Thursday, December 9, 2010

There’s an app for that

By Ally Bordas
For the Daily Titan (re-posted here without permission)
Published: December 08, 2010 Cell phones have changed our lives and destroyed them at the same time.

I do not know how many more times I will be able to endure wandering around campus watching hundreds of students and faculty alike making public love to their cell phone. It is distressing, and most of all uninspiring.

There used to be a time when cell phones were a coveted item to own. My favorite times in high school were the class periods when someone’s phone would randomly begin to vibrate aor ring and everyone in the class would make ridiculously loud distractions in order to save the culprit from getting sent to the deans office.

Fake coughs, pounding on desks and turret-like shouts were all tactics used by fellow students in order to save the owner from embarrassment and a for sure grounding. Ah man, the good ole’ days.

Now as I sit in class I notice that at least 90 percent of students have their cell phones visible during class and at least 75 percent of those students will check their phones multiple times. And let’s not forget the professors, who also either have their phones out on the desk and check it throughout class time.

I am mentally sick because of how consumed we all are by technology. What happened to mail, you know, being delivered and put in our mailboxes? Or documentaries, playing outside, long grungy hair and the phones that actually have cords? Am I just wishing that we could all go back and live in the ‘70s? Maybe. But I think my point is more valid than that.

Amy Gahran, specialist for CNN, wrote an article discussing how cell phones have changed our lives. Her article starts out very promising, but then takes a turn for the worst as she begins making love to technology as well.

“Cell phones provide vital services and human connections. They connect people in dire need with services that can change (or save) their lives and offer new hope, even through simple broadcast text messages,” Gahran said.

This is what Gahran was inspired to write after she witnessed a supposed homeless person on the bus whip out a cell phone.

Gahran goes on to advocate for everyone to purchase smartphones, “smartphones do matter. I own a smartphone, and I use it nearly constantly. (Over the summer I ditched my iPhone in favor of the Droid Incredible.)”

Cell phones do not really connect us at all! Yes we can instantly get in contact with each other, check e-mails and get news reports but is that really a human connection? They make us scared to interact with one another, invade our minds and implant a brand new slang language into our vocabulary that is less than impressive.

Now when I text someone and do not get a response they can make up so many excuses: my phone is broken, I lost my phone, I didn’t get your text I swear… back in the day there were no such excuses!
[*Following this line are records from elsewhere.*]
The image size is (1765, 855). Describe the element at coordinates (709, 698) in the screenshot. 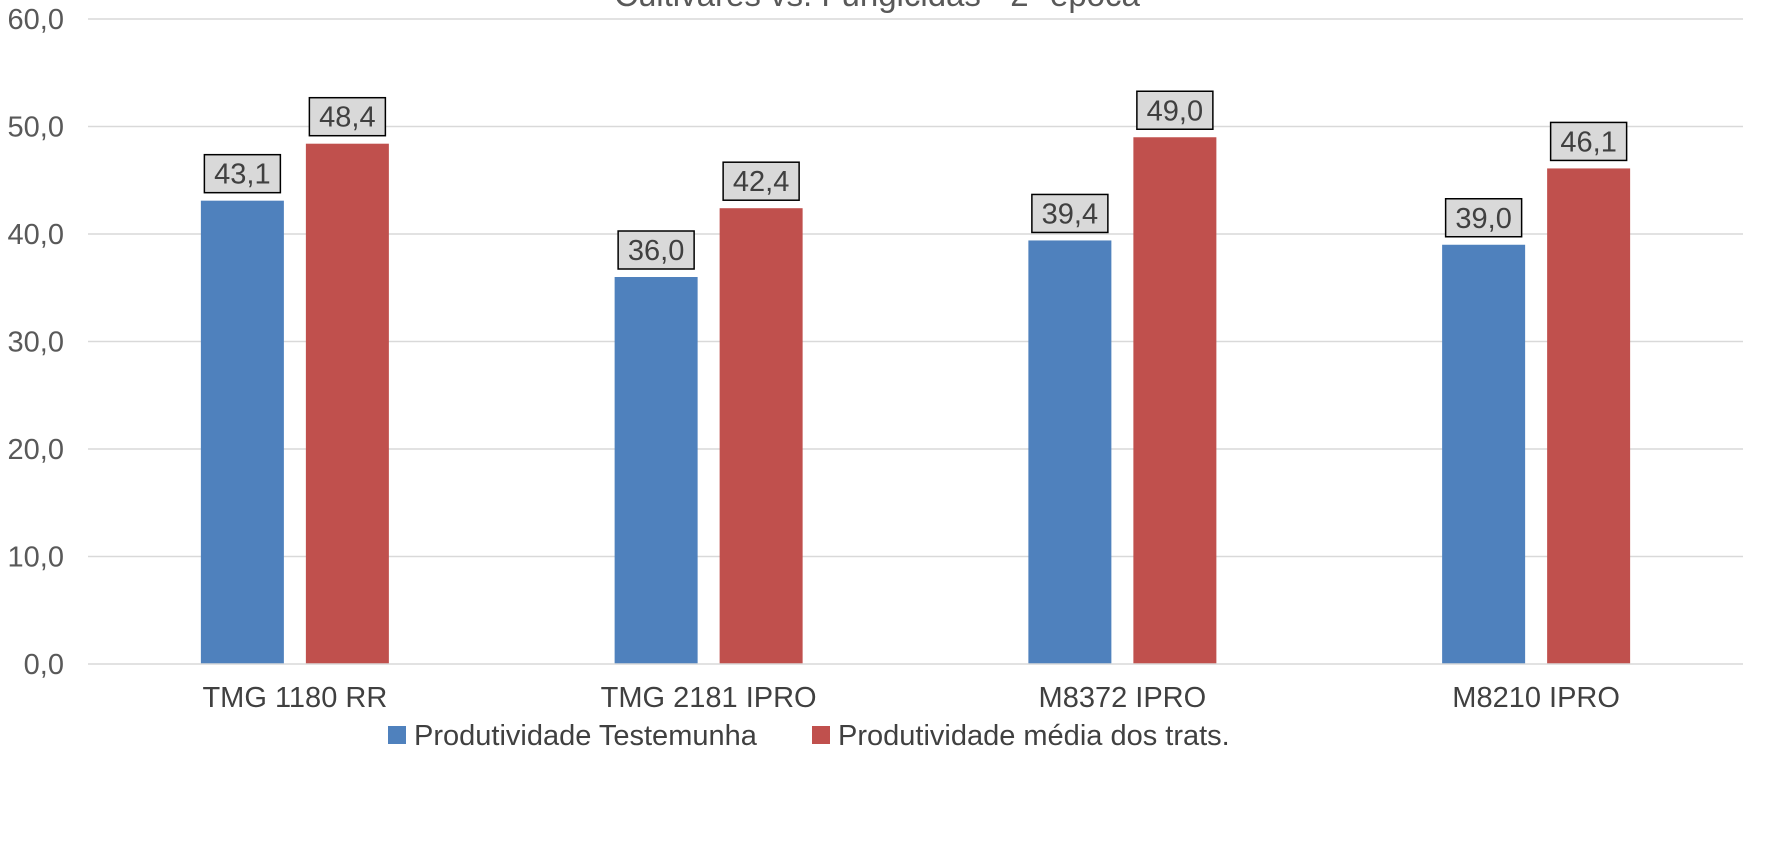

I see `x-category-label: TMG 2181 IPRO` at that location.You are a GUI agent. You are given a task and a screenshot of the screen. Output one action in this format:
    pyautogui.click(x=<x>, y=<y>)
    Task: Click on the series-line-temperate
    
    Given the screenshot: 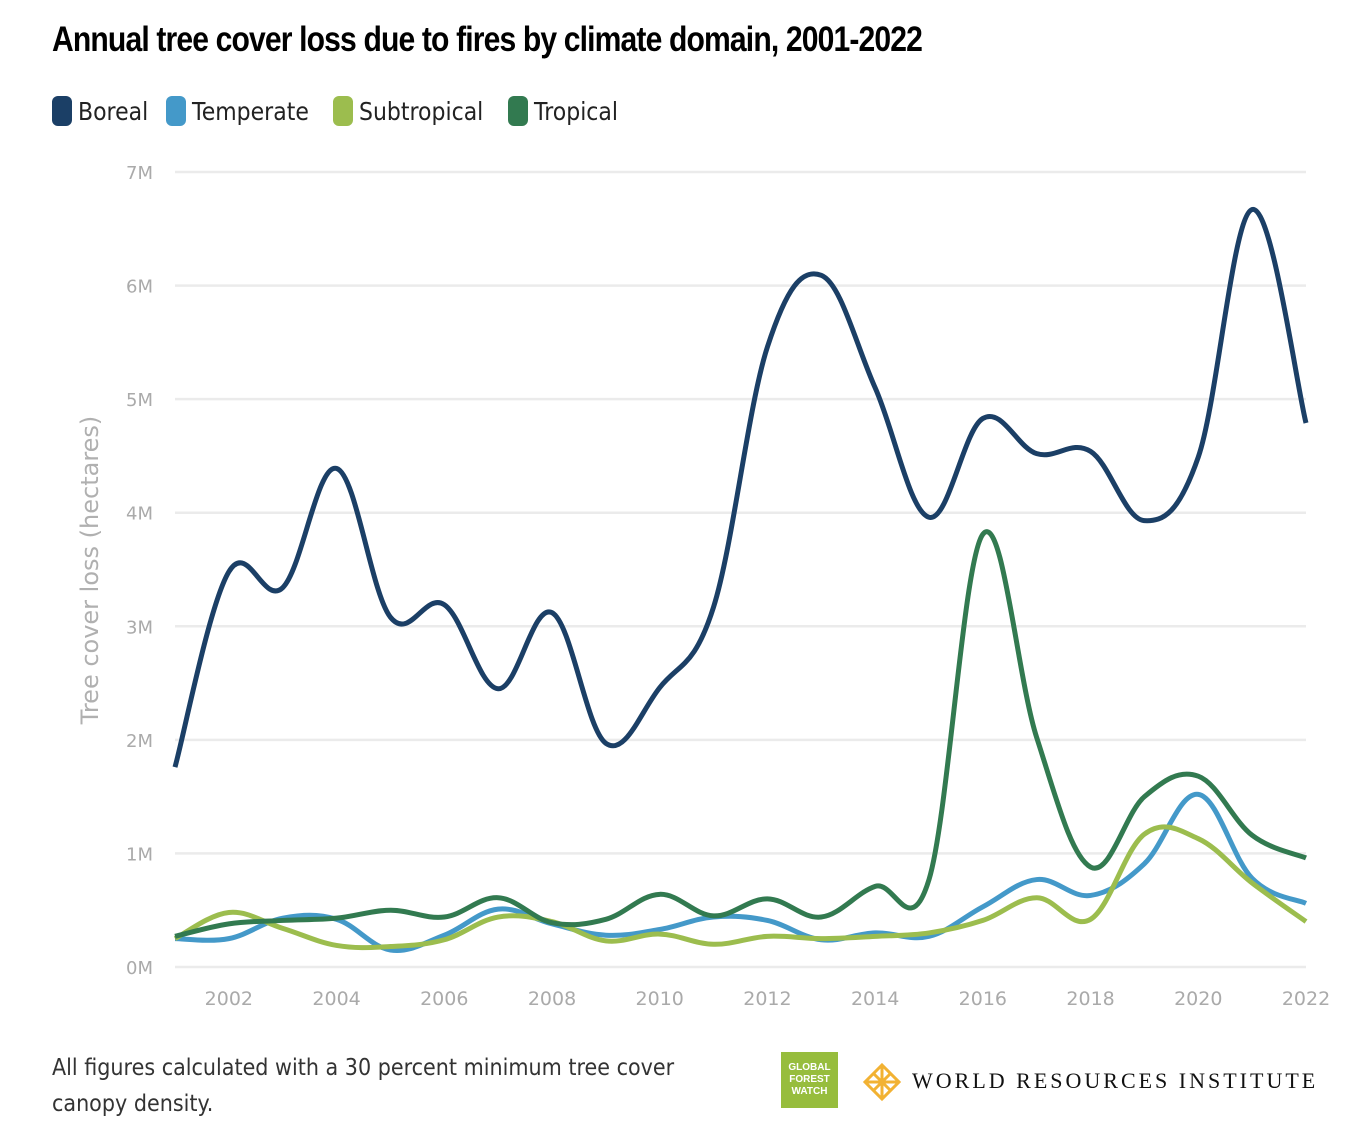 What is the action you would take?
    pyautogui.click(x=741, y=872)
    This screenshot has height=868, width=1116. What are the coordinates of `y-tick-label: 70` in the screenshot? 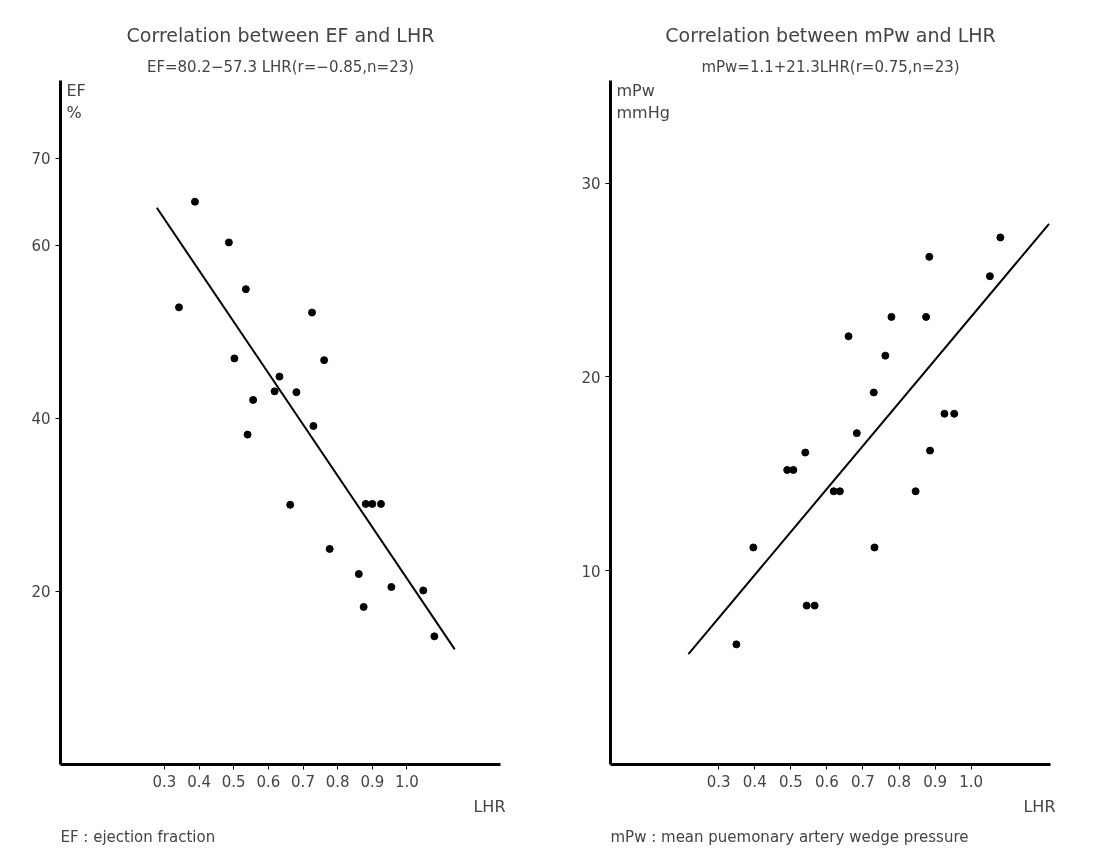 It's located at (41, 160). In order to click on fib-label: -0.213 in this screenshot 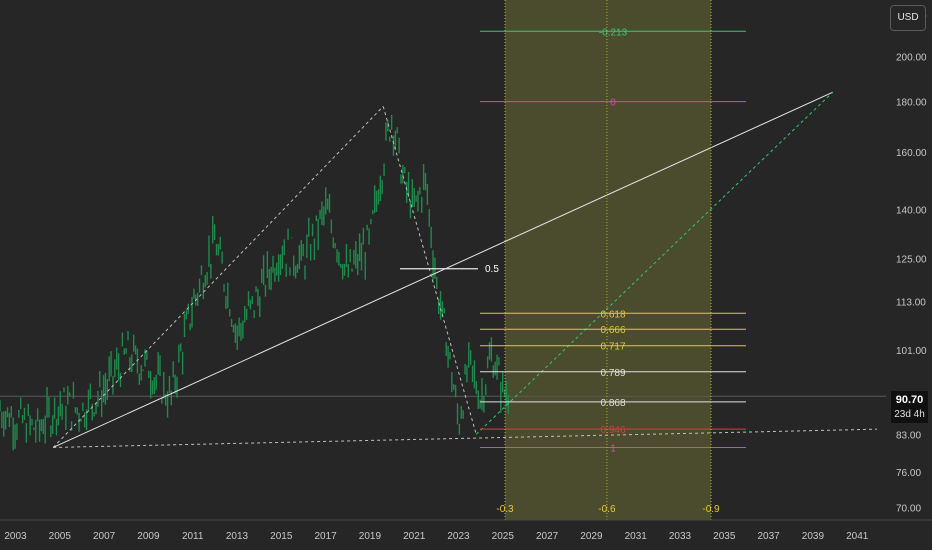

You had to get creative to avoid people and almost always had to respond to someone or they would just show up on your doorstep.

I do not want a smartphone. I am not tempted in the slightest to go trade in my 1990s brick of a cell phone for a smartphone. Smartphones are going to pull a Transformers 2 and change into super smart robots that will take over the world! So much for getting prepared for when zombies attack, I am petrified of a technology apocalypse.

OK, I will not be completely ignorant and at least acknowledge the fact that with so many improvements in technology a lot of good has become of it. I admit it. But the question I have is when is it going to stop? When is it going to be enough?

Globalization has spurred so much international competition between countries that brilliant minds of our society are supercharged into wanting to discover the next big thing. But are these “next big things” causing an outbreak of laziness? Have we become so dependent on technology to do all of our work for us that we would not know how to survive in the world without it?

I still crave stimulating conversations and debates that get me riled up. I do not care about “news” updates on way too naive Taylor Swift, Miley Cyrus on a stripper pole, the underage annoyance known as Bieber fever, Lady Gag-me, sexually charged dead vampires or where in the world Lindsay Lohan is. I want unbiased news no matter how hard that may be for people to understand. Wake up! Or the puppeteer (AKA technology corporations) will permanently own you.